Le 20 septembre 1992, les électeurs Français se rendront aux urnes pour ratifier par référendum le traité de Maastricht sur l’Union européenne.
Le 3 septembre, quatre jours avant l’ouverture de la campagne officielle, François Mitterrand participe au débat télévisé « Aujourd’hui l’Europe » animé par Guillaume Durand. Avant de débattre avec Philippe Seguin, le Président de la République, répond aux questions de Serge July, Gérard Carreyrou et Jean d’Ormesson. Le « lapsus » de jean d’Ormesson et la réponse de François Mitterrand ont rendu cet échange célèbre 1.
EXTRAITS DES DECLARATIONS DE M. FRANÇOIS MITTERRAND, PRESIDENT DE LA REPUBLIQUE,
A L’OCCASION DE L’EMISSION DE » AUJOURD’HUI L’EUROPE »

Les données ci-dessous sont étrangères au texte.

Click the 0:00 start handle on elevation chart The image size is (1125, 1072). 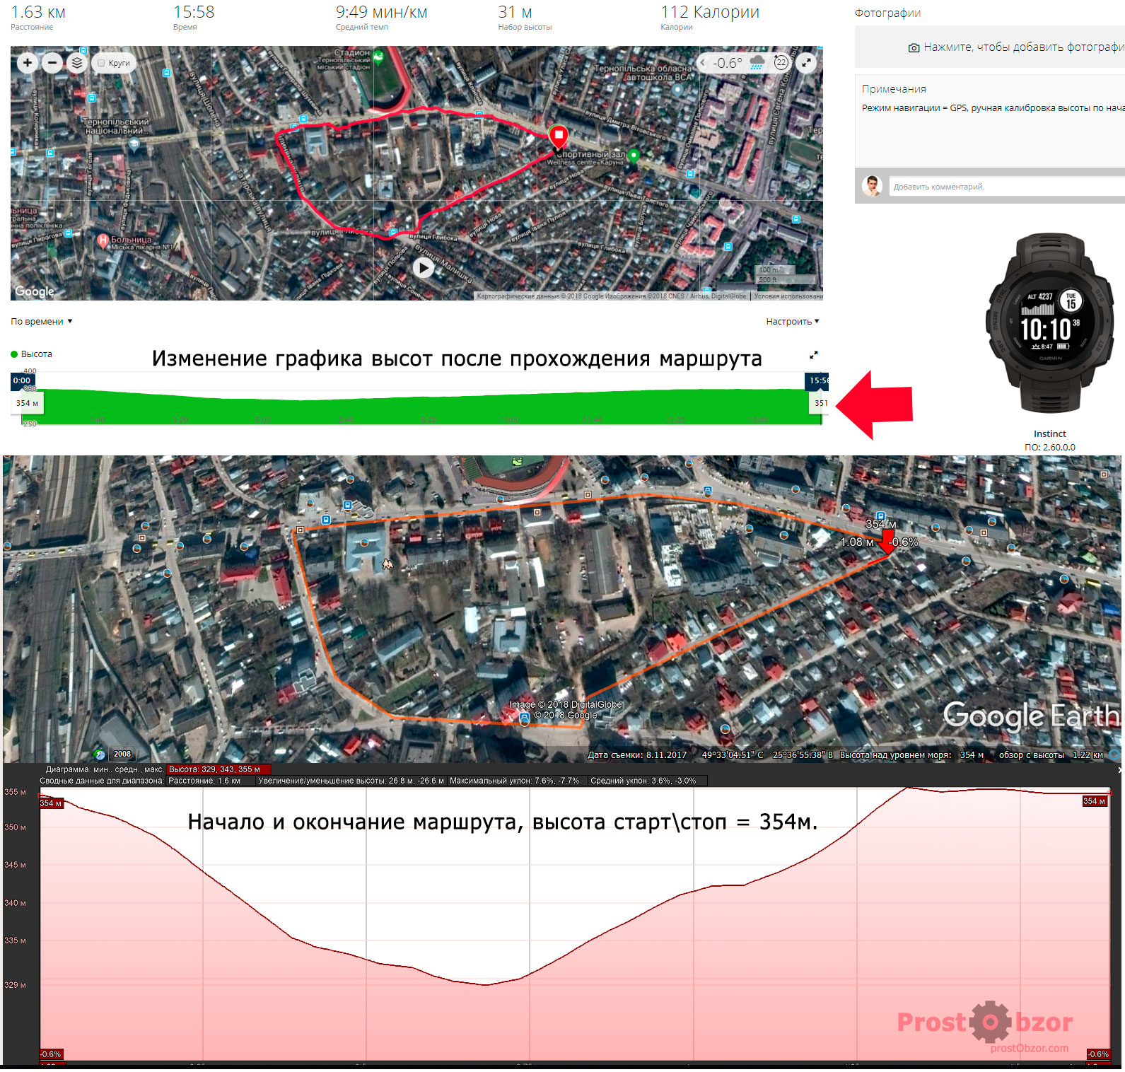[22, 380]
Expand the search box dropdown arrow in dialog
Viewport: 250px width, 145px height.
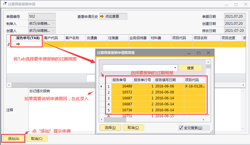coord(175,68)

LA SORBONNE, 3 SEPTEMBRE 1992
Echange entre Jean d’Ormesson et François Mitterrand
J. D’ORMESSON.- Monsieur le Président, bonsoir.
– LE PRESIDENT.- Bonsoir.
– J. D’ORMESSON.- Naturellement, vous avez raison de dire qu’il y a du confédéral et du fédéral dans l’Europe. Mais à long terme, est-ce que le projet européen n’est pas un projet fédéral ? L’on pourrait défendre que le projet est confédéral s’il y avait une monnaie commune. Mais il n’y a plus une monnaie commune. Nous sautons directement dans une monnaie unique. Est-ce que cela ne nous mène pas, à long terme, à moyen terme, vers une Europe fédérale ? Est-ce qu’il ne vaudrait pas mieux le dire ouvertement ?

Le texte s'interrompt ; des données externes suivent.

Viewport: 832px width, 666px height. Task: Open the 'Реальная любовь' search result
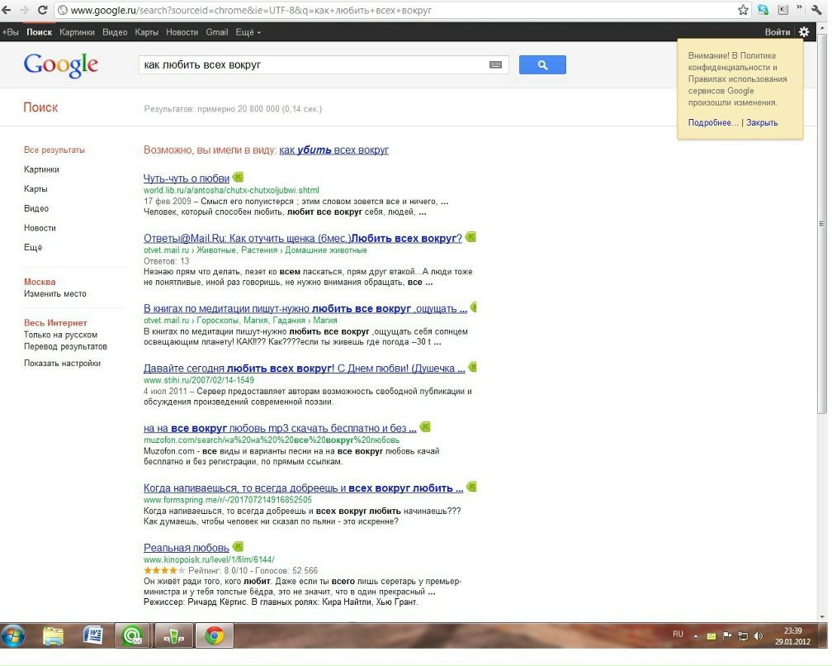tap(186, 547)
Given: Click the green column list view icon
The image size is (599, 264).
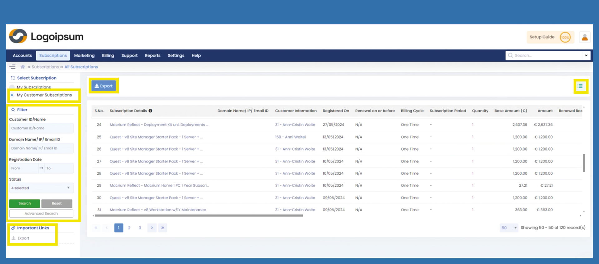Looking at the screenshot, I should pyautogui.click(x=581, y=86).
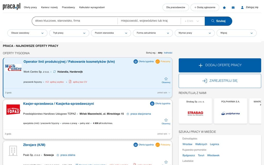Open the Obszar zawodowy dropdown
This screenshot has height=165, width=264.
27,33
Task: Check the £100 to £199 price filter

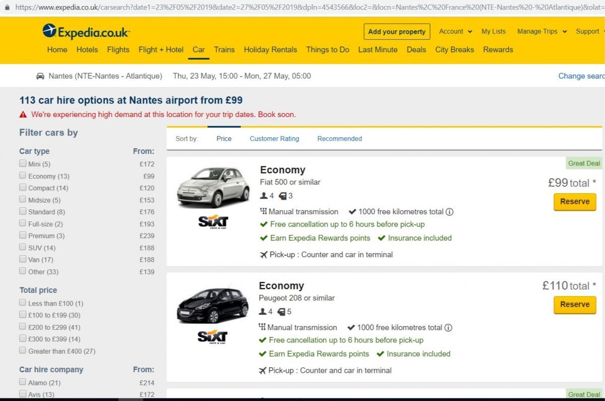Action: tap(23, 315)
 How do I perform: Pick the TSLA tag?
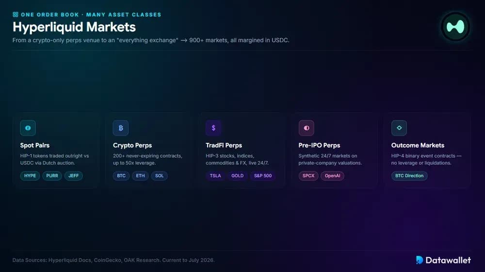point(215,176)
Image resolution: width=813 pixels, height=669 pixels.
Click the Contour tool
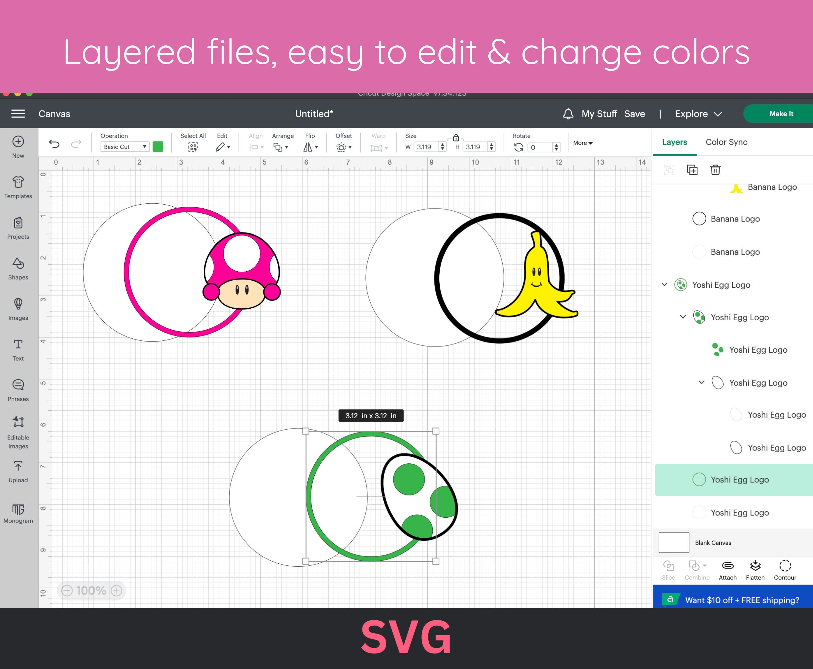coord(785,570)

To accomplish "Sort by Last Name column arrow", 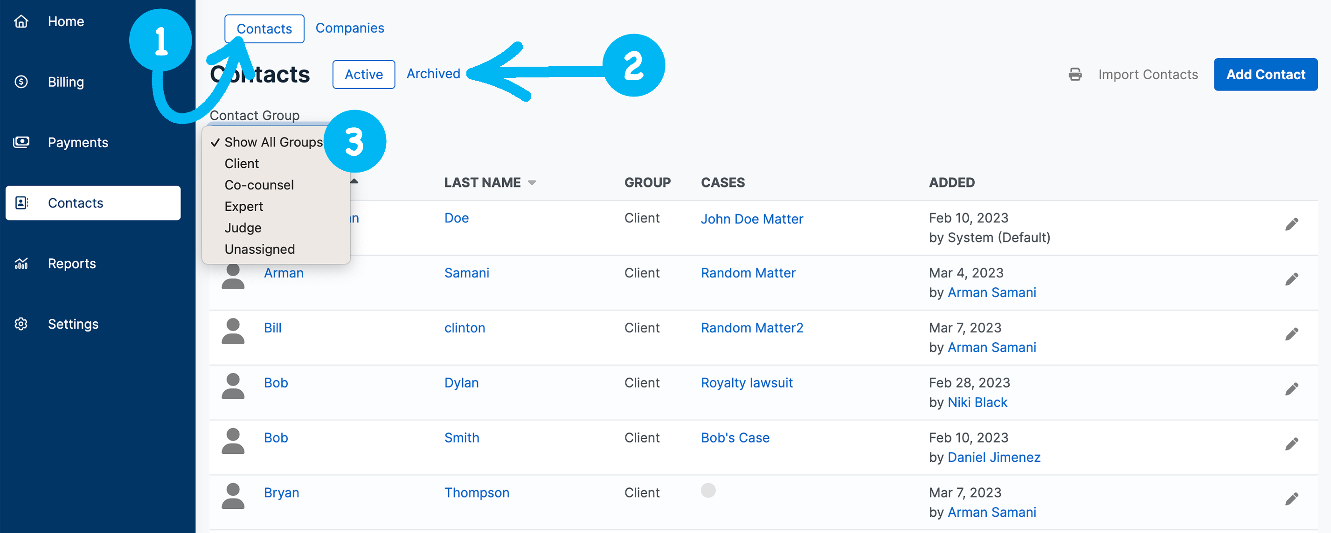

– G. DURAND.- Et pourquoi pas ce soir ?
– J. D’ORMESSON.- Et pourquoi pas ?
– LE PRESIDENT.- Parce que moi je n’en sais rien et que je ne décide pas pour les onze autres. Donc, je dis simplement : faites confiance aux dirigeants de la France des années qui viennent et à la génération suivante. Elle décidera de son destin. Pour l’instant, on a fait un bon bout du chemin et c’est une responsabilité déjà assez lourde puisque, comme vous le voyez, on nous la reproche assez dans certains milieux.
– J. D’ORMESSON.- Je sais bien que la liberté monétaire des pays est déjà limitée. Mais la souveraineté d’un pays, c’est tout de même de battre monnaie. A partir du moment où il n’y aura plus de monnaie française et où il y aura une monnaie européenne, est-ce que ce n’est pas la définition…
– LE PRESIDENT.- Ou française |
– J. D’ORMESSON.- Oui, mais allemande ou italienne |
– LE PRESIDENT.- Je crois même, pour bien marquer cela d’une façon figurative, que sur les billets il y aura d’un côté l’Ecu européen et de l’autre côté la monnaie du pays : ici le franc, là le mark, par exemple. Donc, c’est pour bien signifier que battre monnaie est un droit que nous exerçons en commun mais qui n’en reste pas moins l’expression aussi des politiques nationales.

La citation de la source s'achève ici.